Your task is to transcribe exactly, and only, the lines running from the one with "Open the Profiler run icon" to the end of the listing below, inclusive, with every picture left out.

▸ Supplied data
§

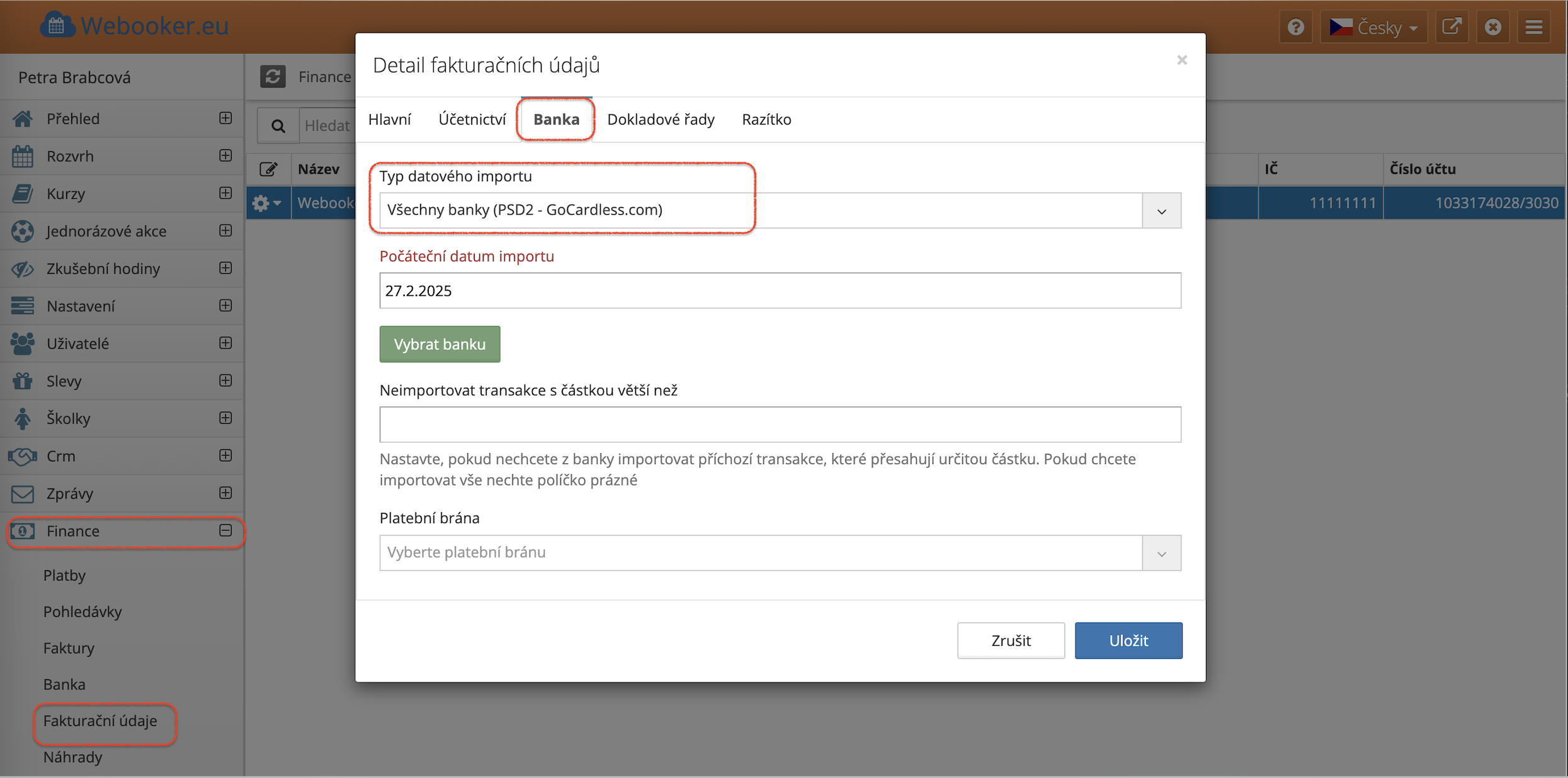
Task: Open the hamburger menu icon
Action: pos(1533,27)
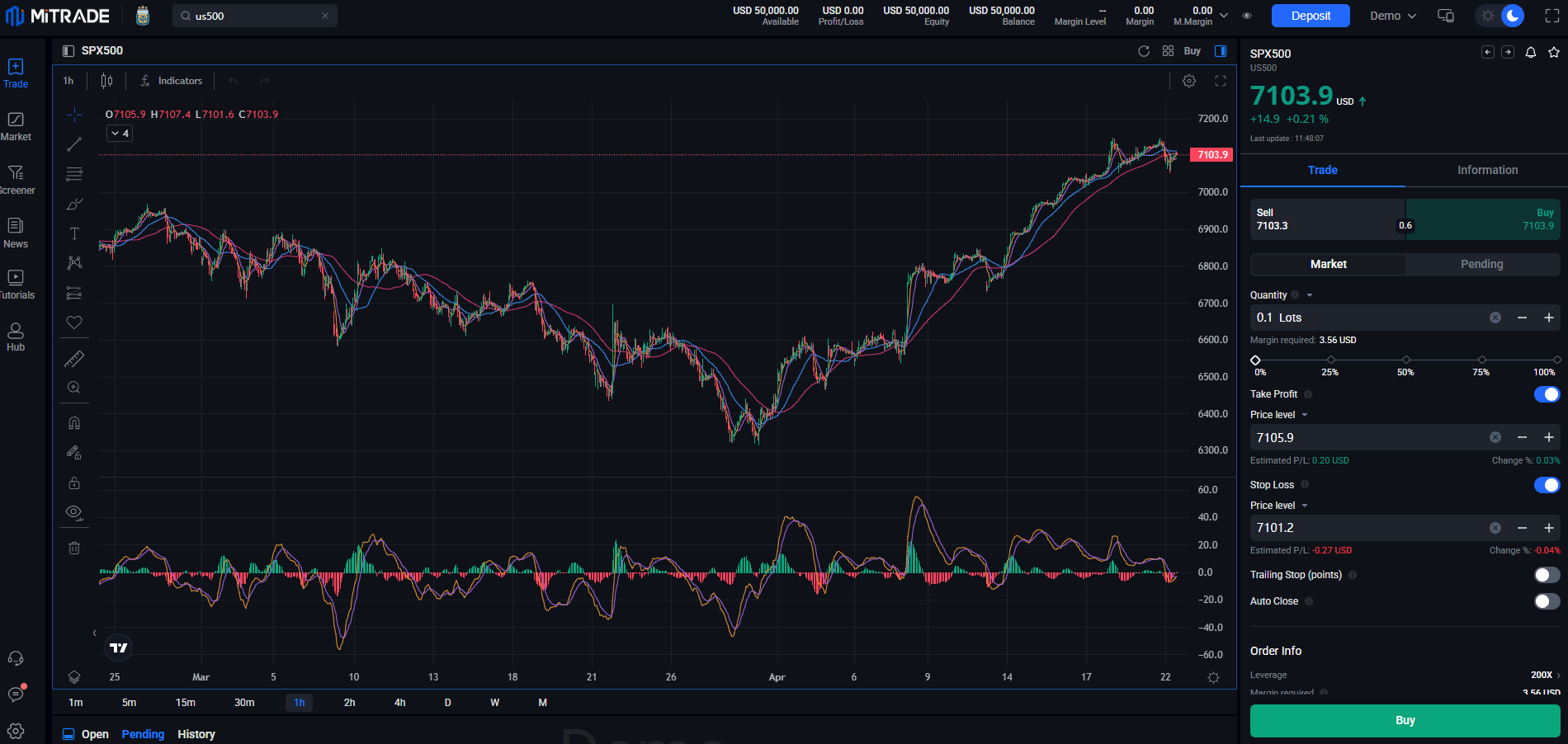Select the crosshair cursor tool

pyautogui.click(x=74, y=115)
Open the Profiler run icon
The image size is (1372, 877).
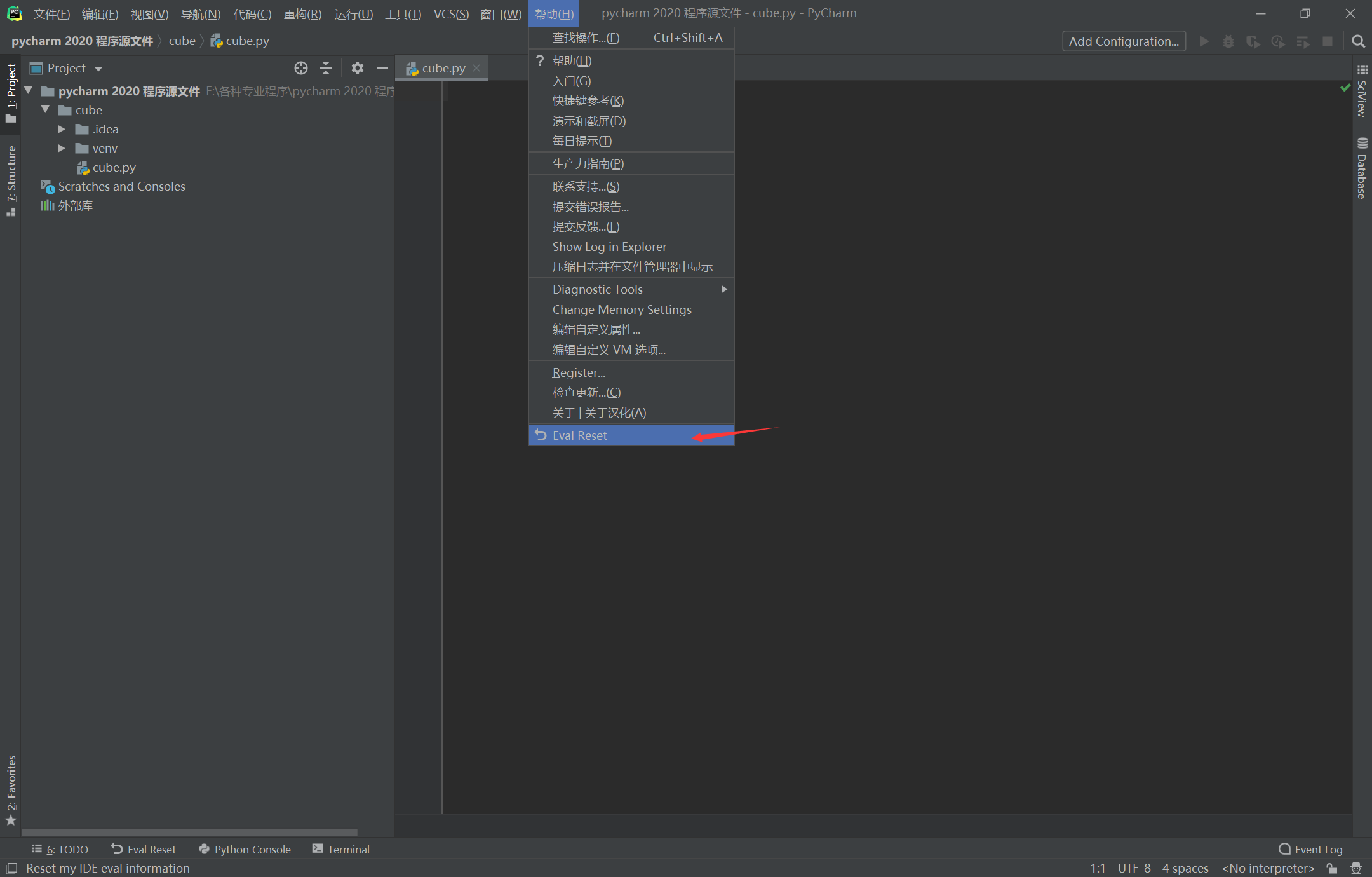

§

▸ Answer section
Open the Profiler run icon
The image size is (1372, 877).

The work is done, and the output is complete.